C’est dans l’un de ces camps que j’ai ouverts les yeux et grandi. Sans la guerre d’Algérie, je serais tout naturellement devenu, à mon tour, nomade et éleveur de mouton comme mes aïeux. Mais à cause ou grâce à la guerre j’ai fréquenté l’école et découvert le cinéma. C’est dans le camp que j’ai vu, pour la première de ma vie, une image animée. C’était un film de charlot. Je verrai par la suite beaucoup d’autres films : des Buster Keaton, des Laurel et Hardy, Lucky Luke, les frères Dalton… Je vais aussi découvrir le cinéma de propagande : des dessins animés caricaturant les combattants du FLN, des documentaires glorifiant les bienfaits de la colonisation… C’est le service cinéma des armée, qui une fois par semaine, organisait ces projections au milieu du camp. La population adulte était obligée d’y assister. C’est aussi dans ce camp que j’ai appris à lire et à écrire. Les instituteurs c’étaient des jeunes militaires français, l’enseignement se faisait sous des toiles de tentes. L’enfant que j’étais n’a aucunement souffert de la guerre, bien au contraire, de ces séances de cinéma en plein air, avec les copains, j’en garde des souvenirs émerveillés !

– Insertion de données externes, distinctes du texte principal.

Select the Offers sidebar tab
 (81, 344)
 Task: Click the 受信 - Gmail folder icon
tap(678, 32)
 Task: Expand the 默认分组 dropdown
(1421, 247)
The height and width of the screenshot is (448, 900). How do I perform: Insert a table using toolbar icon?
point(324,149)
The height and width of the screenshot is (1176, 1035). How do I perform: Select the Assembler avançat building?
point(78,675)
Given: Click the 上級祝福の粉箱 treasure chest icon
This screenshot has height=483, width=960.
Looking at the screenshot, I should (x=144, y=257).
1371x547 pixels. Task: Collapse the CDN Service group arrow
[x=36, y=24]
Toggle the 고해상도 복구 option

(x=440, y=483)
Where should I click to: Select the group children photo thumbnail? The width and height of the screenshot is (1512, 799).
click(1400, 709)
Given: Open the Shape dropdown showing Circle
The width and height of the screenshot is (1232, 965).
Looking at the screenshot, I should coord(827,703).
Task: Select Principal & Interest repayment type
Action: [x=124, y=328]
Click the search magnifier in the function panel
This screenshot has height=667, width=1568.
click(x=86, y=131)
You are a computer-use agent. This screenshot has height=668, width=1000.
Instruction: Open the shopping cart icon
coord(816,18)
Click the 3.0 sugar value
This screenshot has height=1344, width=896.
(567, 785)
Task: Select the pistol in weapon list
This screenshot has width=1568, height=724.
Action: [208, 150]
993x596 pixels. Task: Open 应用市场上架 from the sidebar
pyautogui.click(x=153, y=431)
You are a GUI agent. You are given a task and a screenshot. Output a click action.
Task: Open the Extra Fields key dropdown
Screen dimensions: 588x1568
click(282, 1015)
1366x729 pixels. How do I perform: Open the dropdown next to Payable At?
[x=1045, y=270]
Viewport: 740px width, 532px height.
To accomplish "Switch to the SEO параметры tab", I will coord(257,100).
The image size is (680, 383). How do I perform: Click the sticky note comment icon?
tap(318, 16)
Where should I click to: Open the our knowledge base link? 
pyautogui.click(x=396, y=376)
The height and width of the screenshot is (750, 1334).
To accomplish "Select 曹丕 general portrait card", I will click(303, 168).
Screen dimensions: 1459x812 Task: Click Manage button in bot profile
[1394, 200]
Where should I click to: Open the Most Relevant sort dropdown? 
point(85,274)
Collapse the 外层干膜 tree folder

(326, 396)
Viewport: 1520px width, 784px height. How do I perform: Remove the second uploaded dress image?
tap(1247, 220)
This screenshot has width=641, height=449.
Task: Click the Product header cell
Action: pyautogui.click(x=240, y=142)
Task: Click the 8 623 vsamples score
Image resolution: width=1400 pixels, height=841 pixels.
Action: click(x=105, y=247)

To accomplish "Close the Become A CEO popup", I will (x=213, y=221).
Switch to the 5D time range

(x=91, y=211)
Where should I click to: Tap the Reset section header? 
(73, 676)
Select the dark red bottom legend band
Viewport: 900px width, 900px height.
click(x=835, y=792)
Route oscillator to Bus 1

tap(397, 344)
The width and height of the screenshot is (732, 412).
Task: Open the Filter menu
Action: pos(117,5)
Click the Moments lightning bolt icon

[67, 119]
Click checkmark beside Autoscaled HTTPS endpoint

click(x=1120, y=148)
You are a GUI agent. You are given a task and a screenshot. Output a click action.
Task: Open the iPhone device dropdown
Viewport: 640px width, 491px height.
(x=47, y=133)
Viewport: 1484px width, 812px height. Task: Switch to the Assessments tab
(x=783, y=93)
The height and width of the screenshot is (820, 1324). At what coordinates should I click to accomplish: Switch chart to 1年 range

A la fin de la guerre, les militaires français sont partis et le cinéma avec eux. Mais rapidement, les militaires algériens ont pris le relais, ils sont arrivés et ont occupé la caserne désertée. Je me rappelle avoir trouvé que les militaires français et algériens se ressemblent, ils ont les mêmes armes, ils savent enseigner et faire du cinéma. Une image chasse l’autre, en effet, des jeunes algériens nous apprenaient à lire et à écrire en arabe, et une fois par semaine, ils nous projetaient des films de propagande qui glorifiaient la bravoure des combattants du FLN. On nous passait des films égyptiens, chinois et un film qui revenait souvent, il s’appelle «Algérie en flamme», j’ai appris, beaucoup plus tard, que ce un film était l’œuvre de René Vautier. Il fallait déconstruire 130 ans d’histoire coloniale et édifier un nouvel imaginaire algérien, socialiste et arabe. Ce paradigme, je l’ai analysé lors de mes études de cinéma.

J’ai quitté l’Algérie au milieu des années soixante dix. Après un séjour à Genève, j’arrive dans l’est de la France, à Besançon. Je fais une brève incursion dans le secteur de la métallurgie, puis j’intègre l’industrie horlogère. Tout en travaillant, je suivais des études de philosophie à l’université de Besançon.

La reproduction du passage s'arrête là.